公立大学設立構想の見送りを受け、会見する「立初教育財団」の樋口祥子代表理事(16日、和歌山県田辺市東山1丁目で)
和歌山県田辺市が公立大学設立構想の見送りを表明したことを受け、市に構想を提案していた兵庫県宝塚市の一般財団法人「立初(たてそめ)教育財団」(立初創成大学設立準備財団から改称)が16日、市役所内の記者室で会見した。樋口祥子代表理事は「市の皆さんには、真摯(しんし)かつ建設的な検証をしていただいた。その結果を尊重する」と語った。

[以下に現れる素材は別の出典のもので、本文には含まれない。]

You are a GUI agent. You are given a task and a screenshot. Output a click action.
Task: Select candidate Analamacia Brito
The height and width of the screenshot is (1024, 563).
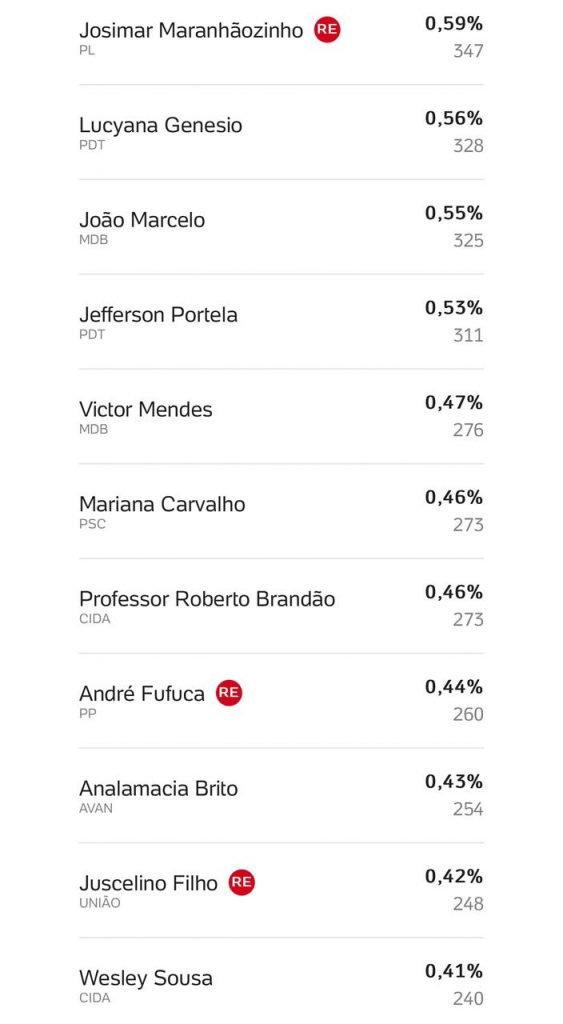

財団は、関西学院大学国際学部の關谷武司教授(教育開発学)らが設立し、2024年8月、市に大学構想を提案した。市は、大学設置の可能性について専門的見地から調査・検討する事業を実施するなど検討を進めてきたが、初期費用が増加して将来的な財政リスクも排除できないとして、事業化を見送ると16日に明らかにした。
市の表明を受け、この日午後に会見した樋口代表理事は「期待の声を頂くこともあった中で、地域の人々や子どもたちに公立大学という選択肢を用意できなかったことについては残念に思う」と話した。
田辺市を含む熊野地域について「AI(人工知能)が発達する時代だからこそ、いかに生きるかという問いに向き合う教育の場として、熊野には他に代え難い価値がある」と言及。これまで、地元の高校生を対象に「知の探究合宿」などの取り組みを行ってきたことも踏まえながら「今後も熊野地域において、地域の皆さんとのつながりを大切にしながら、実りある教育活動に引き続き取り組んでいきたい」と述べた。